(Records for the task):
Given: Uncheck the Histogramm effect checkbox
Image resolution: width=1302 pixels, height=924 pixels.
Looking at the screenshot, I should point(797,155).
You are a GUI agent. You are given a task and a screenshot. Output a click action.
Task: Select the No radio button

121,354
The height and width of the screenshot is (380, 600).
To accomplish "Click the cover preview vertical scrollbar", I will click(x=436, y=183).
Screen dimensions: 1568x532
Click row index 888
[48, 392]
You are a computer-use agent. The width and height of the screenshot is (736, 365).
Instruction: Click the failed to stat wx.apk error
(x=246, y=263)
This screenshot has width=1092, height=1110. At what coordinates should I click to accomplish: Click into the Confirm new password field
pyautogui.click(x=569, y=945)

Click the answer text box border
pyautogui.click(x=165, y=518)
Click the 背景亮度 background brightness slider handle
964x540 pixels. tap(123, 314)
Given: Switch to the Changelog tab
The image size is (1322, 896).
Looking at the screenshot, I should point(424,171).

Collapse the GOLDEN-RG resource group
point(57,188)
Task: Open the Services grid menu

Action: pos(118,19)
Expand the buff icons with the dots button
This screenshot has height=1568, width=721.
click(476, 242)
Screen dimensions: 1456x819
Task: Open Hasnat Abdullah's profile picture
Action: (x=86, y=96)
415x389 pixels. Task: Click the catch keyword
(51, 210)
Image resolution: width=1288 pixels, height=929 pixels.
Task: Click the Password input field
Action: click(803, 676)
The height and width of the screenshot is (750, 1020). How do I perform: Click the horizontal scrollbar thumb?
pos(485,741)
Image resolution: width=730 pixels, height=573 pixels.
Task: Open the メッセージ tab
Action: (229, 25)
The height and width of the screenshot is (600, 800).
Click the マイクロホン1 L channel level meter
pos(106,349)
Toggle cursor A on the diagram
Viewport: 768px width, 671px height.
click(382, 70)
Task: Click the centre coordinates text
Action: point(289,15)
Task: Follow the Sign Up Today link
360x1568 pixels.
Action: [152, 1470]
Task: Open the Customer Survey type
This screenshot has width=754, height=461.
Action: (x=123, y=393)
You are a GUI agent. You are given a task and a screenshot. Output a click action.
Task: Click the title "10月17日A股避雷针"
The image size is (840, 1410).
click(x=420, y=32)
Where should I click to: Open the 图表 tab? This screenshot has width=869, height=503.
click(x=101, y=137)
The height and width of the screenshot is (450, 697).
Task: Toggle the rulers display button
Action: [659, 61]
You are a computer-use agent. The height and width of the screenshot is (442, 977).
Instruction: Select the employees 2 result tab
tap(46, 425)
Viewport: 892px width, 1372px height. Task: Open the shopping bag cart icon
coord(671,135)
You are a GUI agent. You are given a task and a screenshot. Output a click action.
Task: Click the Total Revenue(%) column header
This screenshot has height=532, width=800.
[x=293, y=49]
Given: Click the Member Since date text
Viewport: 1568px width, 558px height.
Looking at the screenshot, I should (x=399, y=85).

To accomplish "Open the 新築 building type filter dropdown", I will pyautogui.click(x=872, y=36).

(Given request): Rewrite every line of the records above as a Markdown table with two columns, Row for the row number and Line for the line itself, and omit blank lines.

(Output for this exercise):
| Row | Line |
|---|---|
| 1 | Given: Uncheck the Histogramm effect checkbox |
| 2 | Image resolution: width=1302 pixels, height=924 pixels. |
| 3 | Looking at the screenshot, I should point(797,155). |
| 4 | You are a GUI agent. You are given a task and a screenshot. Output a click action. |
| 5 | Task: Select the No radio button |
| 6 | 121,354 |
| 7 | The height and width of the screenshot is (380, 600). |
| 8 | To accomplish "Click the cover preview vertical scrollbar", I will click(x=436, y=183). |
| 9 | Screen dimensions: 1568x532 |
| 10 | Click row index 888 |
| 11 | [48, 392] |
| 12 | You are a computer-use agent. The width and height of the screenshot is (736, 365). |
| 13 | Instruction: Click the failed to stat wx.apk error |
| 14 | (x=246, y=263) |
| 15 | This screenshot has width=1092, height=1110. At what coordinates should I click to accomplish: Click into the Confirm new password field |
| 16 | pyautogui.click(x=569, y=945) |
| 17 | Click the answer text box border |
| 18 | pyautogui.click(x=165, y=518) |
| 19 | Click the 背景亮度 background brightness slider handle |
| 20 | 964x540 pixels. tap(123, 314) |
| 21 | Given: Switch to the Changelog tab |
| 22 | The image size is (1322, 896). |
| 23 | Looking at the screenshot, I should point(424,171). |
| 24 | Collapse the GOLDEN-RG resource group |
| 25 | point(57,188) |
| 26 | Task: Open the Services grid menu |
| 27 | Action: pos(118,19) |
| 28 | Expand the buff icons with the dots button |
| 29 | This screenshot has height=1568, width=721. |
| 30 | click(476, 242) |
| 31 | Screen dimensions: 1456x819 |
| 32 | Task: Open Hasnat Abdullah's profile picture |
| 33 | Action: (x=86, y=96) |
| 34 | 415x389 pixels. Task: Click the catch keyword |
| 35 | (51, 210) |
| 36 | Image resolution: width=1288 pixels, height=929 pixels. |
| 37 | Task: Click the Password input field |
| 38 | Action: click(803, 676) |
| 39 | The height and width of the screenshot is (750, 1020). How do I perform: Click the horizontal scrollbar thumb? |
| 40 | pos(485,741) |
| 41 | Image resolution: width=730 pixels, height=573 pixels. |
| 42 | Task: Open the メッセージ tab |
| 43 | Action: (229, 25) |
| 44 | The height and width of the screenshot is (600, 800). |
| 45 | Click the マイクロホン1 L channel level meter |
| 46 | pos(106,349) |
| 47 | Toggle cursor A on the diagram |
| 48 | Viewport: 768px width, 671px height. |
| 49 | click(382, 70) |
| 50 | Task: Click the centre coordinates text |
| 51 | Action: point(289,15) |
| 52 | Task: Follow the Sign Up Today link |
| 53 | 360x1568 pixels. |
| 54 | Action: [152, 1470] |
| 55 | Task: Open the Customer Survey type |
| 56 | This screenshot has width=754, height=461. |
| 57 | Action: (x=123, y=393) |
| 58 | You are a GUI agent. You are given a task and a screenshot. Output a click action. |
| 59 | Task: Click the title "10月17日A股避雷针" |
| 60 | The image size is (840, 1410). |
| 61 | click(x=420, y=32) |
| 62 | Where should I click to: Open the 图表 tab? This screenshot has width=869, height=503. |
| 63 | click(x=101, y=137) |
| 64 | The height and width of the screenshot is (450, 697). |
| 65 | Task: Toggle the rulers display button |
| 66 | Action: [659, 61] |
| 67 | You are a computer-use agent. The height and width of the screenshot is (442, 977). |
| 68 | Instruction: Select the employees 2 result tab |
| 69 | tap(46, 425) |
| 70 | Viewport: 892px width, 1372px height. Task: Open the shopping bag cart icon |
| 71 | coord(671,135) |
| 72 | You are a GUI agent. You are given a task and a screenshot. Output a click action. |
| 73 | Task: Click the Total Revenue(%) column header |
| 74 | This screenshot has height=532, width=800. |
| 75 | [x=293, y=49] |
| 76 | Given: Click the Member Since date text |
| 77 | Viewport: 1568px width, 558px height. |
| 78 | Looking at the screenshot, I should (x=399, y=85). |
| 79 | To accomplish "Open the 新築 building type filter dropdown", I will pyautogui.click(x=872, y=36). |